The most dramatic body language occurs when rival males meet, then you will hear the midnight yowling, the fur and nokias flying; but our feline cat is more subtle. Purring to each other “anywhere but the face, Darling”, they prefer to stare each other down, sometimes it is so subtle that we mere humans are not too sure whether there has been potential conflict, but the dominant feline, having won the confrontation, will simply leave the loser licking his balls, and sit down in a fresh corner, with back turned disdainfully towards the ‘friend’ that they once groomed.

As befits such a creature of the night, the feline desire to mate with a new Tom is influenced by seasonal changes in the amount of daylight. As the days pass the winter solstice, our feline friend will  spring clean her ermine fur, arch her spine, clench her buttocks, and holding her tail stiffly erect to present an easy target to her intended suitor,  high step slinkily in pursuit of the cat she perceives as the most dominant Tom.

I am indebted to a fellow blogger for increasing my superior talent at Scrabble and giving me the correct veterinary term for this coquettish behaviour.

It’s Lordosis.

No really. Look it up. HERE.

{ 6 comments… read them below or add one }

1 bleedin' obvious! December 29, 2009 at 09:59

Sounds like a perfect allegory of Mandy and how he smooched a £21,500 Patek-Phillipe wristwatch out of media mogul David Geffin!
Nice to know “public service” is being properly rewarded nowadays.

2 john ward December 29, 2009 at 10:06

I have always felt that the old phrase ‘a smart rider will jump on the best horse’ is also applicable to fleas.
I think Mandy is totally confused at the moment: he loathes both Kirsty McCall and Alistair Darling, and so knows not upon which lap to sit. Zanadu Labour is now sharply divided into Old Brown and New Blair. The Lord High Rear Admiral for Failed Negotiations, Funny Business and Media Presence knows he really belongs in New Blair, but they don’t have the bottle or the power to satisfy him.
What’s an alley cat to do under such circumstances?
Make mischief, I fancy.
YM x

3 miss mink December 29, 2009 at 14:35

Very funny, he is indeed a sly old moggy . . .

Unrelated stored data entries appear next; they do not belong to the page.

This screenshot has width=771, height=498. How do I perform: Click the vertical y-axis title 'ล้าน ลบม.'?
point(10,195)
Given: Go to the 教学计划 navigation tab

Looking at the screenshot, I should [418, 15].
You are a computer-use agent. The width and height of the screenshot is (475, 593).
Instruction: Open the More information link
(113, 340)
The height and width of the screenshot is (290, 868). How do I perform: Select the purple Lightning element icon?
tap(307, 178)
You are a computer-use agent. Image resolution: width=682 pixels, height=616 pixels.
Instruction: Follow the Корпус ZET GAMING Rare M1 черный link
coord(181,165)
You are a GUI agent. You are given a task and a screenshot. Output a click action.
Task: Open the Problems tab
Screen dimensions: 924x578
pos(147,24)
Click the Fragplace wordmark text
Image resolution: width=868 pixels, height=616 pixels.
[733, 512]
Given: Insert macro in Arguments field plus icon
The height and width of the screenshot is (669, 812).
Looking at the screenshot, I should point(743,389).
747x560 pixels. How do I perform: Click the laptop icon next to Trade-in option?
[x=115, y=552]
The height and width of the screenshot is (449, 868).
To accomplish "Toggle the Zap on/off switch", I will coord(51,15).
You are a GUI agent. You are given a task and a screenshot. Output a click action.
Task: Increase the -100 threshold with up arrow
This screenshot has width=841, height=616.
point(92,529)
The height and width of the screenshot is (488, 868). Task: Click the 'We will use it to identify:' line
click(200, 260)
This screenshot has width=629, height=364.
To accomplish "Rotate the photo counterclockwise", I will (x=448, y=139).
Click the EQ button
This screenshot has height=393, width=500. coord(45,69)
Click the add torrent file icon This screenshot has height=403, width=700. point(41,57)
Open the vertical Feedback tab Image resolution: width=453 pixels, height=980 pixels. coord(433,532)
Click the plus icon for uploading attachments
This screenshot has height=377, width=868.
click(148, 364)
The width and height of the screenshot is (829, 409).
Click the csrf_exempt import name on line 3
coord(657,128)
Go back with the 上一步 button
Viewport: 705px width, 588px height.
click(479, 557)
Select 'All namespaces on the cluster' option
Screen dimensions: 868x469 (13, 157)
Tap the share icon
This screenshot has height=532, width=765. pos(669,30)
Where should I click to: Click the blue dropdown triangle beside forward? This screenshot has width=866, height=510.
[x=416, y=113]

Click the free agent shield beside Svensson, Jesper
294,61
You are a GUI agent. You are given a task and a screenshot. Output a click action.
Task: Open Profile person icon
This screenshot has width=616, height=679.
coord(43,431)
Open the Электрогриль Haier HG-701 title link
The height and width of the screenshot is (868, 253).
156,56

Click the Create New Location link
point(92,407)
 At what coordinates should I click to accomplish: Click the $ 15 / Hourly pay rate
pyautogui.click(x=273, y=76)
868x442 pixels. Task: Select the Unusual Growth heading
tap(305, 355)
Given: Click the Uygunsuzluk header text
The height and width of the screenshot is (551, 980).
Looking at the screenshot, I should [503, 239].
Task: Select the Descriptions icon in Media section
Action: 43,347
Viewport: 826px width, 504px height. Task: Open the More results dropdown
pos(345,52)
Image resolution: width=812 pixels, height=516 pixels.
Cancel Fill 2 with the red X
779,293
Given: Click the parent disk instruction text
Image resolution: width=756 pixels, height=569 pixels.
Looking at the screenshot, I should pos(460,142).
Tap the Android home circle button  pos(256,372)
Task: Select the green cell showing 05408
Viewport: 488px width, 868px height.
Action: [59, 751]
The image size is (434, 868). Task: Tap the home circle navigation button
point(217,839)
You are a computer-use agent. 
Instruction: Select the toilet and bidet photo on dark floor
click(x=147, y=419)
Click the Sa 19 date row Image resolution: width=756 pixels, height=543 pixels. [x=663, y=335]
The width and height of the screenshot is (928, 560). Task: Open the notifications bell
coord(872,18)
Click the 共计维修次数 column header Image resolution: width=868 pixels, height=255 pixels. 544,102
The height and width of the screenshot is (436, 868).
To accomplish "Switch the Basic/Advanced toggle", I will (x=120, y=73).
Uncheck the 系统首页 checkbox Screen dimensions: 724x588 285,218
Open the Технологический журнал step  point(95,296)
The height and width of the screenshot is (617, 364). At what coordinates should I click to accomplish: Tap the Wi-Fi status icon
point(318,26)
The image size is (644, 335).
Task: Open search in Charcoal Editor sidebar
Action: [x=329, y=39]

4 Biffo December 29, 2009 at 16:05

What a massive insult to cats to compare them to that over-painted bitchy old Queen.

5 Clive December 30, 2009 at 04:26

The way to get rid of a ponderous pussy is to drown it in a saucer of cream.

6 fidothedog January 2, 2010 at 09:35

Lord Fondlebum is one cat that should be tied in a sack and thrown in the local river to drown.